Bir de Yeni Zelanda'da iki camiyi basarak 49 masum insanı katleden terörist Brenton Tarrant'ın silahının kabzası üzerindeki 'Turkofagos/Türk yiyici' ifadesinde de görüldüğü üzere, gizli servisler eliyle yürütülen Türkiye karşıtı sistemli bir terörist çalışma da var. Fakat Batı'nın başvurduğu stratejiler bir sonuç vermiyor. Türkiye ezber bozan çıkışlarıyla Haçlı zihniyetinin şeytanlaştırma projelerini birer birer akamete uğratıyor
Jeo-politik anlamda Atlantik artık Yeni Türkiye'ye zincir vuramamanın hezeyanı içinde. Türk savunma sanayinin ulaştığı düzey ortada. Suriye başta olmak üzere Doğu Akdeniz, Libya, Katar, Ortadoğu, Körfez, Balkanlar ve Kafkasya'da elde edilen askeri ve siyasi zaferler, Batı'nın kimyasını altüst ediyor.
***
Dünya medyasında hemen her gün Türk SİHA'larının modern savaş konseptini ve endüstrisini nasıl dönüştürdüğüne dair haberler okuyoruz. Dün yine iki önemli itiraf vardı. İlki Ermenistan'dan... Karabağ savaşında kullandıkları Rus yapımı silahları eleştiren Ermeni general Movses Hakopyan, Türk SİHA'ları karşısında maruz kaldıkları hezimeti şu sözlerle ifade ediyordu... "İşe yaramayan hava sistemleri almışız..."

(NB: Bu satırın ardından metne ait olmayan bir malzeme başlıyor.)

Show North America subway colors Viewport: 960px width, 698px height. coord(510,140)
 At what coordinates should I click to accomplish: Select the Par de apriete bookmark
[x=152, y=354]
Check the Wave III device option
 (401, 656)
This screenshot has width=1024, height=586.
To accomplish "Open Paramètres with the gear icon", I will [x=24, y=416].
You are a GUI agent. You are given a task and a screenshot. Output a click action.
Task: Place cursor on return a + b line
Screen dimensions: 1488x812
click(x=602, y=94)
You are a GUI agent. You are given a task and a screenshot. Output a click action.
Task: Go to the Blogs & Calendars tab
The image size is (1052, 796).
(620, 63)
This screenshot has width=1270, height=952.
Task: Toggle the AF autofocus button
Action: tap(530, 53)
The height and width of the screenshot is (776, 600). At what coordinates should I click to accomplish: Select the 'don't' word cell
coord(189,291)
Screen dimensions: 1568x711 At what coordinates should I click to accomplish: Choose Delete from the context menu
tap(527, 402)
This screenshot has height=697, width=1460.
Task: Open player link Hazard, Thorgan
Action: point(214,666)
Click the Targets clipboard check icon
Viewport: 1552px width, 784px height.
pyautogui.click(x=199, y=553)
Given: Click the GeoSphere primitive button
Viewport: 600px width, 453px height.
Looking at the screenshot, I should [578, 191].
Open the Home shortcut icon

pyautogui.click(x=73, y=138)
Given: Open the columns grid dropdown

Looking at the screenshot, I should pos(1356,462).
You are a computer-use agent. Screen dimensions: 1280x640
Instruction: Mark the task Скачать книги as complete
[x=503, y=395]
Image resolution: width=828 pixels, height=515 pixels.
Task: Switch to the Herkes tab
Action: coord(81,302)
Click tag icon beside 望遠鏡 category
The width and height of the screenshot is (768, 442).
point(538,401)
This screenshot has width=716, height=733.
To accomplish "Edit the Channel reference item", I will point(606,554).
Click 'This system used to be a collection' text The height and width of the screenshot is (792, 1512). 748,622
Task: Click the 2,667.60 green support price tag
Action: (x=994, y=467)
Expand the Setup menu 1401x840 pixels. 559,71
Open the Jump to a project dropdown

İkincisi de Almanya'dan... Tagesschau haber sitesi, "Avrupa ülkeleri savaşların gidişatını değiştiren Türk SİHA'larıyla baş edemez" başlığını atmış. Bu çerçevede Fransa Cumhurbaşkanı'nın hezeyanları da özel bir yere sahip. Doğu Akdeniz, Libya, Suriye ve Karabağ'daki yenilgilerden sonra akıl tutulması daha da derinleşen Emmanuel Macron, Afrika ülkelerinde artan Fransa karşıtlığından bile Türkiye'yi sorumlu tutuyor. Bu tablo burnundan kıl aldırmayan Batı'nın jeo-politik sıkışmışlığının en net görüntüsüdür.
***
Batı'nın Türkiye'yi ve Sayın Erdoğan'ı şeytanlaştırma projeleri bir türlü dikiş tutmuyor. Tutmaz da! Çünkü İslam dünyasının çelik çekirdeği konumundaki Türkiye, başarı öyküsüyle Ümmet'in ilham kaynağıdır. Batıdışı modernleşme ve kalkınma modeli ile de bir Siyah Kuğu işlevi görerek oryantalist bakış açısını tuzla buz ediyor. Türk halkının 15 Temmuz darbe girişimine karşı gösterdiği destansı direniş ile korona salgınında sağlık sistemimizin ortaya koyduğu küresel performans, dünyada gıptayla karşılanıyor. Bunun gibi daha birçok başarı örneği var. Avusturya'da iki Türk'ün DEAŞ saldırısından bir kadın ile yaralı bir polisi kurtarması, Avrupa'daki Türk karşıtı algı seline karşı bir dalgakıran işlevi gördü.
Yine Almanya'daki iki Türk bilim insanının dünyayı salgından kurtaracak aşıyı geliştirmiş olması da Türkiye'yi hedef alan Macroncu kirli zihniyetin suratına adeta bir Osmanlı tokadı gibi indi. Bu bağlamda 'Türklerin gelişi' yani Yeni Türkiye'nin tarih sahnesine tekrar çıkması küresel ve bölgesel dengeleri de kökten değiştiriyor. İşte bu yüzden planları bozulan emperyalist güçlerin paniği daha da artarken mazlum milletler ise Türklerin gelişini bir kurtuluş muştusu olarak görüyor.